In London eröffnen immer mehr angesagte Restaurants, die sich mit westafrikanischer Küche beschäftigen. Etwa das „Akoko“ oder das „Chichuru“. Auch in New York ist der Hype längst zu spüren. In „Ikoyi“ dagegen entfernen sie sich eher wieder von ihren Wurzeln. Selbst ihren Signature-Gang haben sie von der Karte genommen, die Kochbanane mit feuerrotem Himbeersalz und Scotch-Bonnet-Chilimayonnaise.

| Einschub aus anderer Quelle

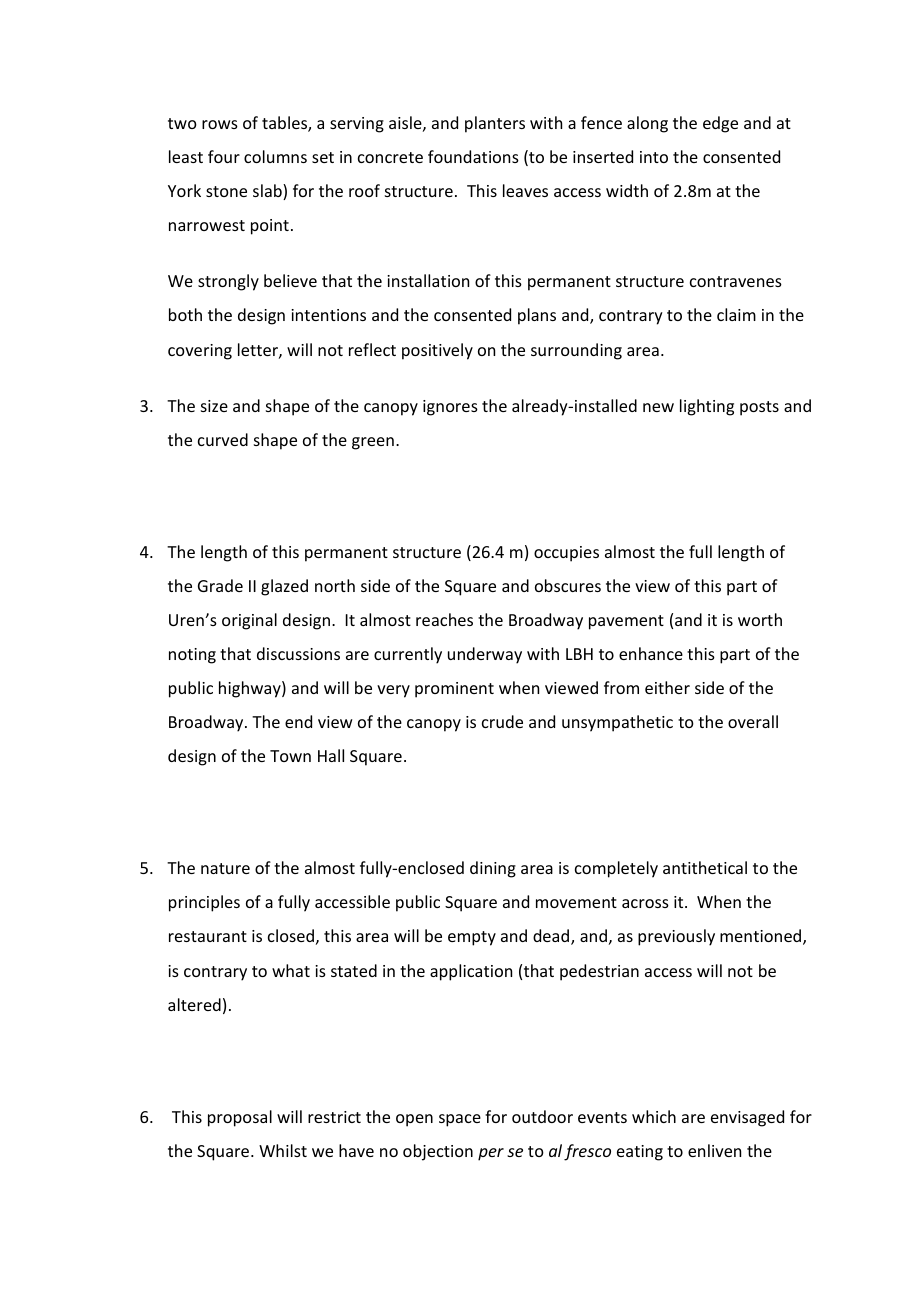  I want to click on curved, so click(223, 439).
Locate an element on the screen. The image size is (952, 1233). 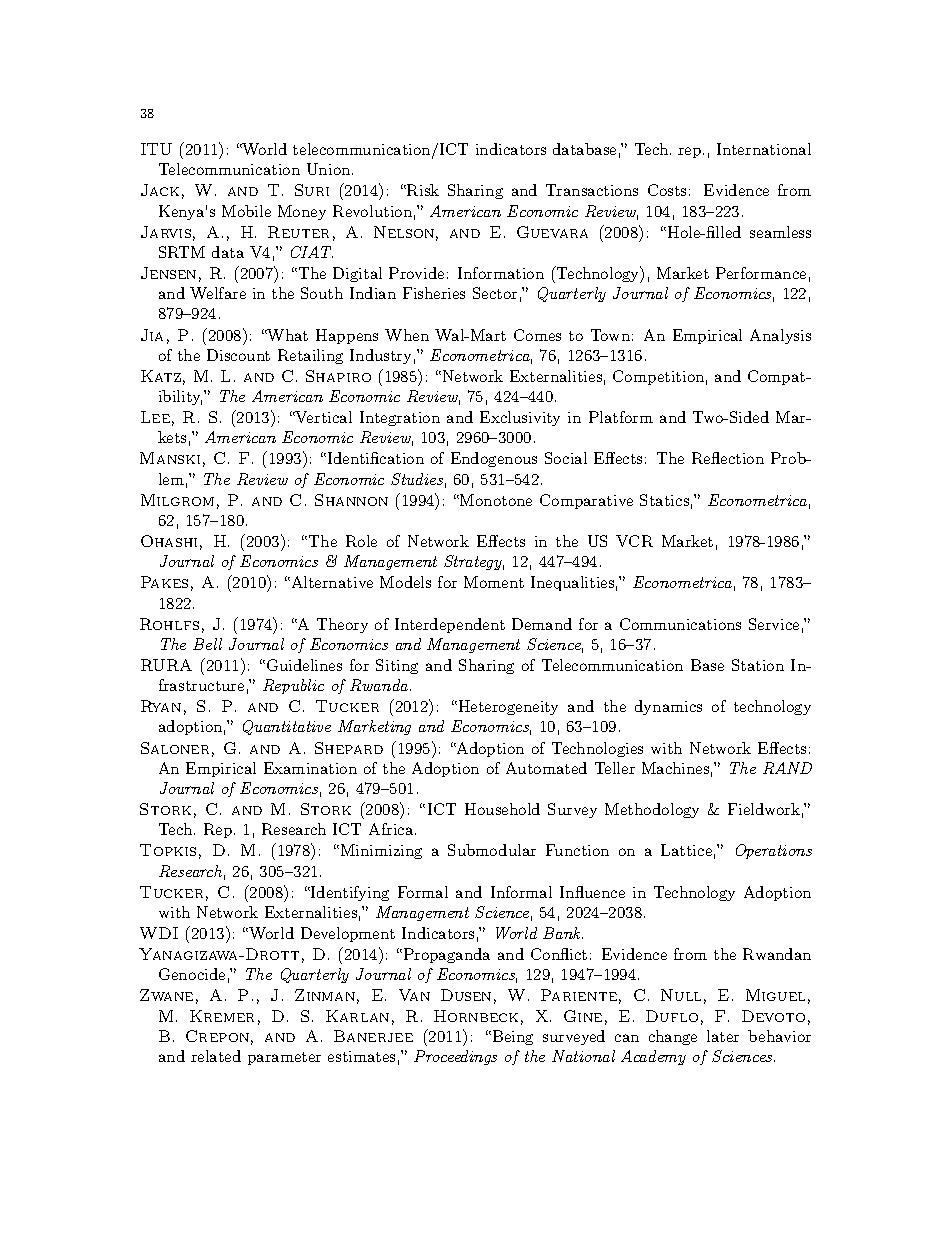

„Wir waren am Anfang zu forsch“, sagt Chan. „Wir konnten das nicht so einschätzen manchmal“, ergänzt Hassan-Odukale. „Es gibt einen Punkt, da ist ein Gericht versalzen, aber bei Schärfe? Da ist es ja oft genau der Kitzel, noch weiter zu gehen.“ Heute sei ihre Küche erwachsener, die Referenzpunkte weiter gestreut.

Passt der nigerianische Name überhaupt noch? Hassan-Odukale mag das Lautbild: „Ikoyi“ – so viele Vokale, wie eine Melodie. Auch das Schriftbild gefällt ihm, die Symmetrie der Buchstaben. Der Verweis auf seine alte Heimatstadt ist nachrangig. „Wir würden auch nicht anders kochen, hieße der Laden Stockport“, sagt Chan. Da ist er geboren.